Years later, Luther spoke about the three miracles of Christmas: “First, God became man. Second, a virgin conceived.  The final miracle – sinners like us can believe this is true.”

Luke’s Culmination

After completing the first fifty minutes of your story, you wondered: “How will my audience react to the next two installments?  If they laughed and mocked at Jesus’ birth, how will they react to His passion – especially his death on the cross?”

Intrigued, most of your listeners show up for your second reading and the third. As you get deep into the conclusion of your story, your audience hears that Christ was: betrayed by one of his closest followers, forsaken by his disciples, scorned and rejected by the crowds who had hailed him a few days earlier, condemned by Pilate, beaten, whipped, and tormented by his persecutors. Finally, he died upon the cursed, painful, shameful cross.

Then, you have the audacity to tell your audience: “Repentance and forgiveness of sins will be preached in his name to all nations.” (Luke 24:47) The peace the angels promised at Jesus’ birth was beginning to be fulfilled.

As you finish the public reading of your book, you conclude with resurrected (!) Jesus blessing the people as he ascends (!) into heaven.  What?!

Imagine the response of your crowd. Some would be laughing and scoffing: “This Jesus sounds like a  peasant whose ideals were shattered by the reality of political intrigue and Roman power. What good could a homeless carpenter do by wasting his life?” Some hearers wander away – shaking their heads. Others stay and talk.

You, with a twinkle in your eye, tell them how the Holy Spirit helped you investigate and believe. Would God help your hearers/friends too? You pray he will.

How shall we respond?

Generation after generation, Luke’s prayers have been answered.

By 325, the authors of the Nicene Creed cherished what Luke had written about Jesus.  They stalwartly declared: “We believe in one Lord, Jesus Christ, the only Son of God, eternally begotten of the Father, God from God, Light from Light, true God from true God, begotten, not made, of one Being with the Father. Through him all things were made.For us and for our salvation he came down from heaven: by the power of the Holy Spirit he became incarnate from the Virgin Mary, and was made man…”

Our contemporary, Frederick Buechner, marvels: “Once we have seen Him in a stable, we can never be sure where He will appear or to what lengths he will go or to what ludicrous depths of self-humiliation He will descend in His wild pursuit of men.”

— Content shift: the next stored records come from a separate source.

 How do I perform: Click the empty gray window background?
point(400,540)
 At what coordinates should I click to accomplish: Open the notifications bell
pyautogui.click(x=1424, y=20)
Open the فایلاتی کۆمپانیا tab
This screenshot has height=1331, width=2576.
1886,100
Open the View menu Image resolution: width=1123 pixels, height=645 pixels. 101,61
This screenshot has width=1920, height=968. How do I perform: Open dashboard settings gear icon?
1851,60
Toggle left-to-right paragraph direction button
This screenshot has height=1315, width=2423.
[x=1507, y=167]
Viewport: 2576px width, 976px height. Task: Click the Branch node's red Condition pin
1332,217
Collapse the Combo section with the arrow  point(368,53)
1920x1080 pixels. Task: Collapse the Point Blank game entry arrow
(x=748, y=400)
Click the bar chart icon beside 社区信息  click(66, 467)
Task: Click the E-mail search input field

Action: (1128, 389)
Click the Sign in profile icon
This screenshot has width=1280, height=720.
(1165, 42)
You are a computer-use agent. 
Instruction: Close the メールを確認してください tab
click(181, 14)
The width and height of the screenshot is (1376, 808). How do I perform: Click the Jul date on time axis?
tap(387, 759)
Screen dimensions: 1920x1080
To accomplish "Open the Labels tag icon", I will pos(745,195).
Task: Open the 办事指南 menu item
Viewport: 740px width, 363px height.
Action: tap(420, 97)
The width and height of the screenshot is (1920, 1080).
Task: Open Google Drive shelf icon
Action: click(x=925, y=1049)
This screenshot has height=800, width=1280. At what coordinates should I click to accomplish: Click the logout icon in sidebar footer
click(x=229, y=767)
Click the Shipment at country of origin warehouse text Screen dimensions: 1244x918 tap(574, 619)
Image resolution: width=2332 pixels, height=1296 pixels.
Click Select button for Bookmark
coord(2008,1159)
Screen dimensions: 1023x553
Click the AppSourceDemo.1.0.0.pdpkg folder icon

We may disagree.  We may be indifferent – or cynical.

If so, hear another “angel,” Angelus Silesius, a 17th-century poet:

“Though Christ a thousand times

In Bethlehem be born,

If he’s not born in you,

Your soul is still forlorn.”

Let’s join Luke and his cast – and the myriad host across the centuries – let’s marvel at the improbable/nearly-impossible coming of God in the flesh. Merry Christmas!